━━━━━ Dataset extract ━━━━━

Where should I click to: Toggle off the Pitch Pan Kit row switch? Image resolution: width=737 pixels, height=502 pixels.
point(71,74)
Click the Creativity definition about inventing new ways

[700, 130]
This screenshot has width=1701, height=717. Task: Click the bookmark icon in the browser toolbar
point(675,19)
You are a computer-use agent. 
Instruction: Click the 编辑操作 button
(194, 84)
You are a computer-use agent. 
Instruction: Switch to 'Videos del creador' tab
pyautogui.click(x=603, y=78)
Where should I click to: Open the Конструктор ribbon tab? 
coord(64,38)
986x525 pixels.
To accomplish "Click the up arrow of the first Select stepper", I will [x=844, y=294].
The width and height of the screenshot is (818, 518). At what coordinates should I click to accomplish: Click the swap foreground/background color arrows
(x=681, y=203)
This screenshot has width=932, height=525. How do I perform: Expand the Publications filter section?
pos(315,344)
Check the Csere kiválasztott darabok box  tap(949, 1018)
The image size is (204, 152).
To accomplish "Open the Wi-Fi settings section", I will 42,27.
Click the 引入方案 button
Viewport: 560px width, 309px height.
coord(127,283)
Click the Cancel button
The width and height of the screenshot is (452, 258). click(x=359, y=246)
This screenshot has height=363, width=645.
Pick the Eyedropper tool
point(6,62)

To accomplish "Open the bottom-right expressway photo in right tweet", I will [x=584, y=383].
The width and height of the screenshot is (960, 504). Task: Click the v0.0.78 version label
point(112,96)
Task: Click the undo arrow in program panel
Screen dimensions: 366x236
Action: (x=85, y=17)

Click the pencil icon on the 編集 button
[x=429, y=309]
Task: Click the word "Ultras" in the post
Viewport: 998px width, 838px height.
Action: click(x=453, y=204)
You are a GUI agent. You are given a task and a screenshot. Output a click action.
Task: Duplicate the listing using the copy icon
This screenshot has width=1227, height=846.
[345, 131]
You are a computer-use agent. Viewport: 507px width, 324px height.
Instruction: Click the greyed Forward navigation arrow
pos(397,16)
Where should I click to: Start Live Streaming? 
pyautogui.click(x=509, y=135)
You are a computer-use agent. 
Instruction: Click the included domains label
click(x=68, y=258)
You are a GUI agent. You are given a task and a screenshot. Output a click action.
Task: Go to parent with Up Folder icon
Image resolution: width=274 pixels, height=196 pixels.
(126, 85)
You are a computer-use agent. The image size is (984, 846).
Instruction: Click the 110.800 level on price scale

━━━━━

*Activity*
Starting at the line that has "The width and height of the screenshot is (960, 504)." and ending at the line that has "Task: Duplicate the", please write out the lines above exactly, leaving out all others.

*The completed task*
The width and height of the screenshot is (960, 504). Task: Click the v0.0.78 version label
point(112,96)
Task: Click the undo arrow in program panel
Screen dimensions: 366x236
Action: (x=85, y=17)

Click the pencil icon on the 編集 button
[x=429, y=309]
Task: Click the word "Ultras" in the post
Viewport: 998px width, 838px height.
Action: click(x=453, y=204)
You are a GUI agent. You are given a task and a screenshot. Output a click action.
Task: Duplicate the listing using the copy icon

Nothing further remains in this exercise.